ATTENTION: curettage of a febrile patient: treat with antibiotics and wait for a fall in fever before curetting. The decision must be weighed against the risk of hemorrhage.
Material
· Speculum or vagina valve, Muzeux forceps (or Pozzi to hold the cervix, bougies for dilating the neck).
· Blunt curette, without hole, not too small: if too small, there is a risk of trauma. With a large curette, it is less dangerous, the diameter should be approximately the size of a tea-spoon and the limit is the degree of dilatation of the neck obtained with the bougies.
Technique
(Figure 108)
· Place the patient in lithotomy, position the sterile drapes, clean the perineum and vagina with polyvidone iodine (see table page 7), give general anesthesia.
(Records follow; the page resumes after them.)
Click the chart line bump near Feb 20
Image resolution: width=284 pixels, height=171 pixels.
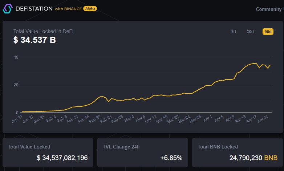click(x=101, y=97)
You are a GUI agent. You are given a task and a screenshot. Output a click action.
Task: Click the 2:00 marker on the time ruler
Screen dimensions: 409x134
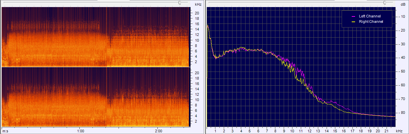(159, 131)
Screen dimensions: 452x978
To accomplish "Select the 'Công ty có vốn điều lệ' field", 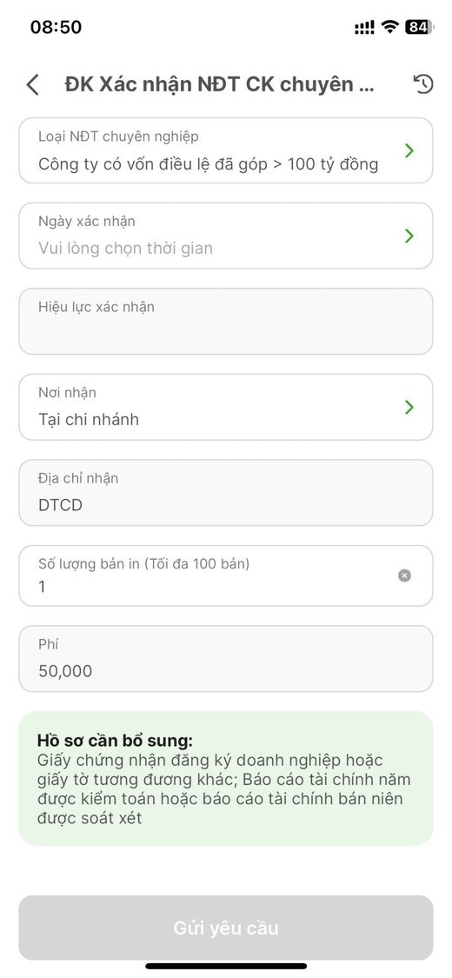I will tap(226, 150).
· Introduce a speculum or vagina valve, holding the cervix with certical forceps (Museux forceps).
· Introduce the first dilator into the cervical canal, gently in the axis of the uterus ; there is a sudden loss of resistance when the internal os is reached. This first dilator is pushed as far as the fundus in order to estimate the size. With the following dilators, introduce by increasing sizes, until the cervix is dilated sufficiently to introduce the curette. ATTENTION: do not force: there is a risk of uterine perforation !
· The curette is then introduces as far as the fundus and explored, with the products drawn towards the cervical neck.
· The curette should be held between the thumb and index finger, with the other fingers on the shaft, allowing forward and backward movement: do not place the curette in the palm of the hand.
· Remove the fragments and do not damage the mucosa. Do not wait for the grating sensation, which means that the curette is too deep.
· Systematically explore the sides, walls, fundus and corners and check with the finger that the uterus is empty.
· Systemic antibiotics for at least 5 days.
FIGURE
Complications (Figures 109, 110)
· Persistent hemorrhage: Incomplete curettage, followed by uterine inertia; administer 0,2 mg of ergometrine IM and repeat as needed up to 4 hours. Do not administer more than 1,5 mg.
· Cervical damage by dilatation: Usually partial, lateral or submucosal. Heals by itself.
· Perforation: When this is diagnosed (forced instrumentation producing severe pain), lying the patient down and administering antibiotics (ampicillin: 4 g/day in 4 divided doses for at least 7 days) is usually sufficient. Sometimes, signs of peritonitis appear in the following days (pain, contracture) and surgery is needed.
· Infections: Endometritis, salpingitis, pelviperitonitis, septicemia must be prevented by rigorous asepsis, atraumatic procedures and systemic antibiotic therapy.
· Sterility: Obstruction of the ovarian tubes, infection, incompetent cervix. Uterine adhesions, obstetrical complications (placenta previa, adhesions), ectopic pregnancies.
FIGURE
FIGURE
Cyst or abscess of a bartholin gland
Diagnostic
Inflammatory tumor, the size of a small egg, affecting the folds of the labia.
Material
Sterilised drapes and gloves, scalpel, dissecting forceps, scissors, needle holder, hooked needle, resorbable suture material, and sterile compresses.
Technique
· A large vertical incision, at the muco-cutaneous junction, rather than on the inside of the labia.
· Clean with polyvidone iodine (see table page 7).
· Marsupialisation of the gland or cyst, that's to say, the walls of the gland is sutured to the skin, to keep it open and to prevent recurrence.